Document segment:
※ ※ ※

Started on the 11th April 2011 - Blogging from a 20 year old Fashion Student

Monday, 17 September 2012


Burberry, an iconically British brand has just shown at London Fashion Week. The designer of this collection, Christopher Bailey has continued to adapt the standard "Burberry Trench" by mixing classical tailoring with lustrous modern fabrics. Something which many designers (especially those concentrating on a more structured silhouette) seem to be doing.

This collection showed a mix of cocoon coats, capelets and a finale of rainbow coloured trenches, with accessories to match. The classically English look has been given a twist, with bright pops of colour (fuchsias, emeralds, golden yellows) the brand seems all the more luxurious.

Established in 1856, Burberry's main focus was on outdoor attire, however, the trench coat soon became a staple piece, winning the affection of many high up on the social ladder. The pieces in this collection, although made modern through the use of fabrics and colour, are still reminiscent of the early designs. Especially the long capes and capelets, which were popular in the 19th Century with the Army and Police force especially. Burberry has certainly preserved it's aura of the militia within it's designs today with details such as fastenings, epaulets and cuffs.

Although, certainly for this week, all eyes are on British designers as they are celebrated at London Fashion week; Burberry is said to be in financial trouble as the luxury brand issued a warning revealing that its sales had dropped significantly in the weeks leading to September ("the company's worst figures since the financial crisis begain in 2008").

However, this obviously hasn't hindered the designs from this British fashion house, Burberry continues to evolve aesthetically along with so many other great British designers!


A model and student from Houston, Texas, Madeleine Angus is quickly becoming someone to look out for! Scouted at just fifteen years old, she is now immersed in the world of fashion and modelling!

EF: Firstly, tell us a bit about yourself!
MA: The high fashion modelling industry is pretty non-existant where I'm from in Houston, it differs greatly from places like New York and a few European cities. I am in my last year at high school, my life is getting a little hectic! It's pretty tough balancing school and modelling but the experiences make up for it.

※ ※ ※

Given information:
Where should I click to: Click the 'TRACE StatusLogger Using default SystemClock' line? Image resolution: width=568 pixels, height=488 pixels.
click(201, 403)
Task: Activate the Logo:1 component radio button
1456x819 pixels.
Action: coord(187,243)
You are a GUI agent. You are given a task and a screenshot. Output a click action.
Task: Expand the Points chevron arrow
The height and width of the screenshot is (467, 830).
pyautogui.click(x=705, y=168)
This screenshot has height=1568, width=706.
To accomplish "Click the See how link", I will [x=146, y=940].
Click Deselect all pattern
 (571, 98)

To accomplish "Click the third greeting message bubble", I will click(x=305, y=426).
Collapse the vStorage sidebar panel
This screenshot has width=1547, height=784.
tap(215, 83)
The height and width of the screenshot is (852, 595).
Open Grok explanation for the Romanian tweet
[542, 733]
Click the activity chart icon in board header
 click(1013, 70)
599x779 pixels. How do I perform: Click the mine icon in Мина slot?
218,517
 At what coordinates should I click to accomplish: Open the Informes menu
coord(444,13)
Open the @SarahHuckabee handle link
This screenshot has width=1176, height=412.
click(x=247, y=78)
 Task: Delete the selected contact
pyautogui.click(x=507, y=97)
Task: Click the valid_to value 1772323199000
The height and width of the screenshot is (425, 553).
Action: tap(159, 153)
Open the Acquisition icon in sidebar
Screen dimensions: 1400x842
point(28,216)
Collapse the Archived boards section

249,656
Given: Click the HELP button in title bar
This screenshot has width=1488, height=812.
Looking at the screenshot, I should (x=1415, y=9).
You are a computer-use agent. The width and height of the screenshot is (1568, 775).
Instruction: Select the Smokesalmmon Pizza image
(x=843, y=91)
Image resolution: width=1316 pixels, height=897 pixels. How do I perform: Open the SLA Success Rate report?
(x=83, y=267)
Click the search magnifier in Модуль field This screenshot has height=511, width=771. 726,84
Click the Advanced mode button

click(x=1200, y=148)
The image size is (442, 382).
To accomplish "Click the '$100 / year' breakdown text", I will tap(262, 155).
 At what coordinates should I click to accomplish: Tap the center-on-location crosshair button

※ ※ ※

Problem details: Summarize the fashion blog post above in three sentences.

Full solution: Burberry showed a collection at London Fashion Week in which designer Christopher Bailey mixed classical tailoring with lustrous modern fabrics, presenting cocoon coats, capelets and a finale of rainbow-colored trenches with matching accessories. Although modernized through fabric and bright color, the pieces recall the brand's early designs and keep military details such as fastenings, epaulets and cuffs, even as Burberry warned that its sales had dropped significantly. The post also introduces Madeleine Angus, a model and high school student from Houston, Texas, who was scouted at fifteen and says that balancing school and modeling is tough but that the experiences make up for it.